U18666A, a cholesterol-inhibition agent, modulates human neuronal nicotinic acetylcholine receptors heterologously expressed in SH-EP1 cell line.

In this study, we evaluate the effects of (3β)-3-[2-(diethylamino)ethoxy]androst-5-en-17-one dihydrochloride (U18666A), a cholesterol synthesis/transporter inhibitor, on selected human neuronal nicotinic acetylcholine receptors (nAChRs) heterologously expressed in the SH-EP1 cell line using whole-cell patch-clamp recordings. The results indicate that with 2-min pretreatment, U18666A inhibited different nAChR subtypes with a rank-order of potency (IC50 of whole-cell peak current): α4β2 (8.0 ± 3.0 nM) > α3β2 (1.7 ± 0.4 μM) > α4β4 (26 ± 7.2 μM) > α7 (> 100 μM), suggesting this compound is more selective to α4β2-nAChRs. Thus, the pharmacological profiles and mechanisms of U18666A acting on α4β2-nAChRs were investigated in detail. U18666A suppresses both peak and steady state components of whole-cell currents mediated by human α4β2-nAChRs in response to nicotine. In nicotine-induced concentration–response curves, U18666A reduces nicotine-induced current at maximally effective agonist concentrations without influencing nicotine’s EC50 value, suggesting a non-competitive inhibition.
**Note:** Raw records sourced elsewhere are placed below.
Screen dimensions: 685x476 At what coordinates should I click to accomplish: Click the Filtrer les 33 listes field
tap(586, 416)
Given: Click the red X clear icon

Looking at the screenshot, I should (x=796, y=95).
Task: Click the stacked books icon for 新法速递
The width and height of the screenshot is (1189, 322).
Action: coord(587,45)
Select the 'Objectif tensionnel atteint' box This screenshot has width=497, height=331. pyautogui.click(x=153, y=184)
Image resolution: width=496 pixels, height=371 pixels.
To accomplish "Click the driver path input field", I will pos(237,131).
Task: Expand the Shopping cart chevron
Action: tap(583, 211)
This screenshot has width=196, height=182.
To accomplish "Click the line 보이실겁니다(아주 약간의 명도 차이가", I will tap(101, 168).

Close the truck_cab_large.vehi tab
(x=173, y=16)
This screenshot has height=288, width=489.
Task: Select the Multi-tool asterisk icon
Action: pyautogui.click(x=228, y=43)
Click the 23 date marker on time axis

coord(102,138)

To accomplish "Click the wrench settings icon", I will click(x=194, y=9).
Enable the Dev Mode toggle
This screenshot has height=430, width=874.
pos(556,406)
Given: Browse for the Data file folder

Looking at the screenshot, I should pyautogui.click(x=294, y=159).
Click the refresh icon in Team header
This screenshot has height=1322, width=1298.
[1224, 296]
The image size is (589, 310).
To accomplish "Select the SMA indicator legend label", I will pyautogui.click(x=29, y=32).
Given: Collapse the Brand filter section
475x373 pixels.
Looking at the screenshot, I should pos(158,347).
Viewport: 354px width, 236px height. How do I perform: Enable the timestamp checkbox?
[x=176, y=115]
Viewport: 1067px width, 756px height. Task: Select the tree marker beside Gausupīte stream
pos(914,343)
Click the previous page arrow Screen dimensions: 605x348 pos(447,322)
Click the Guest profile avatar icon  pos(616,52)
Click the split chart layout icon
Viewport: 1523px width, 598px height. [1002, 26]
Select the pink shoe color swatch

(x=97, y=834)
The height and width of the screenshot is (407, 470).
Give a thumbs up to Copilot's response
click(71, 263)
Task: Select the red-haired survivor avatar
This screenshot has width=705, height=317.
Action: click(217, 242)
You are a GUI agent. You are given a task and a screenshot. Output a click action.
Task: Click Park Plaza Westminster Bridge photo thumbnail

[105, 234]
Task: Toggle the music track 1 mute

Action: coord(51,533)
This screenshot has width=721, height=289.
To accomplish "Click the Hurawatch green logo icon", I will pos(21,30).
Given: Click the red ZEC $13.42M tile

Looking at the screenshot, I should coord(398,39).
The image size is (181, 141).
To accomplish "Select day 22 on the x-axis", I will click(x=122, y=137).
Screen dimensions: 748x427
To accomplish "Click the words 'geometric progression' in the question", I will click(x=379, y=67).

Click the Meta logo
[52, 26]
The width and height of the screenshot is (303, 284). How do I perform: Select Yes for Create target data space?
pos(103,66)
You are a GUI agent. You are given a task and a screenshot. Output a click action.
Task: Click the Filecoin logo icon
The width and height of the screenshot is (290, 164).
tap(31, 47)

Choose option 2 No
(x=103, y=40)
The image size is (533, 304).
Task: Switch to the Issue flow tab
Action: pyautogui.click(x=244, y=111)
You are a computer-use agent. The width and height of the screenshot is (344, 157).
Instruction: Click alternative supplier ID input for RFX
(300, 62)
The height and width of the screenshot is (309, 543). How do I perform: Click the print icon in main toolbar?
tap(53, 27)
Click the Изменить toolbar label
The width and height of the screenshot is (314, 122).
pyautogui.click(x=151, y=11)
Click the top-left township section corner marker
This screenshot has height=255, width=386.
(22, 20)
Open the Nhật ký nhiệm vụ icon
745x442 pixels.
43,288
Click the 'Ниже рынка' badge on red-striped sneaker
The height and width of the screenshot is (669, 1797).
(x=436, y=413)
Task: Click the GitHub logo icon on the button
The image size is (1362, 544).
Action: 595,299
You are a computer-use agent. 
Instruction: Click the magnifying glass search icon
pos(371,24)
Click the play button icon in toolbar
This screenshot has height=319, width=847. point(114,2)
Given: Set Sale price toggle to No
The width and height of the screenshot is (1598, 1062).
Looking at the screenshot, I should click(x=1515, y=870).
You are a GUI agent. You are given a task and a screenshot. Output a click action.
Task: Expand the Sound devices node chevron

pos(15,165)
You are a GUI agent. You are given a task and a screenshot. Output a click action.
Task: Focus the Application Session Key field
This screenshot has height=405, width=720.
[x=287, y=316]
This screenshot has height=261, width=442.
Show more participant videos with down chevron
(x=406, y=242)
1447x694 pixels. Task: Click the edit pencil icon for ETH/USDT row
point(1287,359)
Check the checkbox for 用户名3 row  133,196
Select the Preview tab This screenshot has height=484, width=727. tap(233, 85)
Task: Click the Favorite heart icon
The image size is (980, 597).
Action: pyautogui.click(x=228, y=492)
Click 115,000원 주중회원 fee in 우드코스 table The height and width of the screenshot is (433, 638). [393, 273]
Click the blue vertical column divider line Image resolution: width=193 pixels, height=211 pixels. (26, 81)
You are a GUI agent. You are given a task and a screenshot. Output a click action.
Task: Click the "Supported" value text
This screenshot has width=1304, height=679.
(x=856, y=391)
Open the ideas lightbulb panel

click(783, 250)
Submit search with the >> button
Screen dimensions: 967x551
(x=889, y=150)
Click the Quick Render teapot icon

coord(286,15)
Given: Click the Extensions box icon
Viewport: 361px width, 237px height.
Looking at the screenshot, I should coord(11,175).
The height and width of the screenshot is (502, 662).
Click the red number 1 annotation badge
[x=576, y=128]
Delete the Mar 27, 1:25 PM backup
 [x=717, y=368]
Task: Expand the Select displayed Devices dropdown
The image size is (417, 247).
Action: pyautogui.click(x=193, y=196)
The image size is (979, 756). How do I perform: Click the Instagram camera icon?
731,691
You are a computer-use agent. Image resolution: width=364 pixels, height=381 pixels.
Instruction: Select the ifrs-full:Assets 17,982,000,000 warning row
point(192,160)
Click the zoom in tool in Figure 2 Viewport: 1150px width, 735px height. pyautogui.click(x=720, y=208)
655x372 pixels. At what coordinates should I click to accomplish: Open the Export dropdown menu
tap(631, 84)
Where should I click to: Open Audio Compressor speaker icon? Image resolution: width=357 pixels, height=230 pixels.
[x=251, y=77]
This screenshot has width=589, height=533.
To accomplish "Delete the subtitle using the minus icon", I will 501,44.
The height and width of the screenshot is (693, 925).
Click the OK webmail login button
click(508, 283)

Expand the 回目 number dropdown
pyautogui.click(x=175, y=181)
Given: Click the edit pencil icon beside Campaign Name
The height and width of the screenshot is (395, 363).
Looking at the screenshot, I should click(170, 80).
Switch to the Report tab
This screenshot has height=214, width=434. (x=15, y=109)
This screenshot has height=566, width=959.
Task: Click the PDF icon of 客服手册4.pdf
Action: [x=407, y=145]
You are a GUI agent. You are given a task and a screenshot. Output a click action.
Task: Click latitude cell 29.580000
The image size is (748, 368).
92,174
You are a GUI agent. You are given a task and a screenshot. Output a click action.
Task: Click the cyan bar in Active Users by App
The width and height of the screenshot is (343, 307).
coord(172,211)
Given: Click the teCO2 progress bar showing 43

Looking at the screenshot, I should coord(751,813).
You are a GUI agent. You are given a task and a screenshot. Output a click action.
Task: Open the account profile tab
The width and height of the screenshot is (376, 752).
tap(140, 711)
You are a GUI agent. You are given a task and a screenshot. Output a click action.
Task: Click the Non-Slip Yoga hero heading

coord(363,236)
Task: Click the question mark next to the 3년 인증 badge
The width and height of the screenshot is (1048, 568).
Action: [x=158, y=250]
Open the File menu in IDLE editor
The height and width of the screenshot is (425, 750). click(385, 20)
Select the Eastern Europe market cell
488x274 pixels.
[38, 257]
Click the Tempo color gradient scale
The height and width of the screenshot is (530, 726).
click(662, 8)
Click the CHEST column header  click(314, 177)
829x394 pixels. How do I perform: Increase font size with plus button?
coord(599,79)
U18666A-induced inhibition of nAChR function is concentration-, voltage-, and use-dependent, suggesting an open channel block. Taken into consideration of ∼10 000-fold enhancement of the potency of U18666A after 2-min pre-treatment, this compound also likely inhibits α4β2-nAChRs through a close channel block. In addition, the U18666A-induced inhibition in α4β2-nAChRs is not mediated by either increased receptor endocytosis or altered cell cholesterol. These data indicate that U18666A is a potent antagonist of α4β2-nAChRs and may be useful as a tool in the functional characterization and pharmacological profiling of nAChRs, as well as a potential candidate for smoking cessation.